● Exercise objective
Continue the mailing-list reply about speeding up the slow SQL query from where it stops.

═════ Text shown

[Evergreen-dev] Optimize SQL query

Fri Sep 1 22:07:13 EDT 2023

On 9/1/23 11:23, Tiffany Little wrote:
> Thanks Jason, that really helps!

You're welcome, Tiffany!

> 
> I don't necessarily need the mrd info, but I've pivoted completely in a 
> different direction now that you've solved one of my issues. Now I'm 
> trying to pull in the 245 and the 300 info, since that can help me 
> isolate in my list things that had a part erroneously applied. For 
> example, being able to see the 300$a can tell me that if the record says 
> something like "245 pages" it might just be a regular monograph and not 
> need parts, but someone added them for whatever reason. And the 245$a 
> and $n can tell me if it's a manga record for just one volume, which we 
> probably want to move those items to a series record.
> 
> So all that to say, I'm now joining in metabib.wide_display_entry and it 
> is taking *forever*. Is that just pretty normal, or is there a better 
> way to get that info? I've attached my current query.

I tried your original query, but stopped it after 3.5 hours with no 
output. I started with the assumption that joining with 
metabib.wide_display_entry was the main cause for the slowness, but that 
turned out out to be wrong. It looks like the left join on 
asset.copy_part_map is the real cause of the slowdown.

I tried a few variations on your query. The first that I tried replaced 
metabib.wide_display_entry with xpath() functions to get the titles and 
physical descriptions directly from the MARC, but included the left join 
on asset.copy_part_map. I stopped this version after 30 minutes with no
output.

══════════
═════ Data segment

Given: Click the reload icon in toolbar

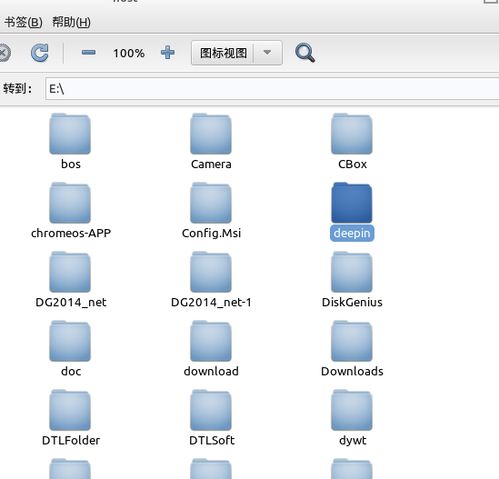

══════════

● Written reply
The next attempt deleted the left join and replaced it with "not exists 
(select 1 from asset.copy_part_map where copy_part_map.target_copy = 
acp.id)." This one still used the xpath expressions. It finished in a 
"reasonable" amount of time: 13 minutes on an opitmized Pg 10 database 
and about 9.5 minutes on a Pg 15 database with default settings running 
on the same hardware with the same data.

The final attempt put the join with metabib.wide_display_entry back and 
it finished fastest: 3 minutes 45 seconds on Pg 10 and 1 minute 44 
seconds on Pg 15.

However, all but 1 of the "physical_description" fields came out "null" 
with that final version, and the one that wasn't "null" had incorrect 
information. I don't know if that is a general Evergreen problem or if 
it is just an issue with my data. (I might need to do a reingest or 
something like that.)

I have attached these two versions of the query so you can try them out. 
I did not do an EXPLAIN to see why the performance is different between 
the two, partly because the faster one was missing data in my 
circumstance and partly because it is getting late. :)

I guess the takeaway from this little experiment is don't use left joins 
to find things that are not there. Use 'not exists' instead. Also, 
upgrade your database to Pg 15. ;)

HtH,
Jason Stephenson

> 
> (I'm hoping this discussion is helpful for someone else too, since I 
> know thinking about parts can be an angsty endeavor.)
> 
> Thanks!
> Tiffany
> 
> 	
> 
> Tiffany Little, PINES Bibliographic Projects Manager
> 
> ------------------------------------------------------------------------
> 
> Georgia Public Library Service
> 
> 2872 Woodcock Blvd, Suite 250 | Atlanta, GA 30341
> 
> (404) 235-7161 | tlittle at georgialibraries.org 
> <mailto:tlittle at georgialibraries.org>
> 
> 
> Join our email list <http://georgialibraries.org/>for stories of Georgia 
> libraries making an impact in our communities.
> 
> 
> 
> On Thu, Aug 31, 2023 at 12:58 PM Jason Stephenson via Evergreen-dev 
> <evergreen-dev at list.evergreen-ils.org 
> <mailto:evergreen-dev at list.evergreen-ils.org>> wrote:
> 
>     Tiffany,
> 
>     Do you need the information from metabib.rec_descriptor? If not,
>     dropping the view from your query speeds things up for me.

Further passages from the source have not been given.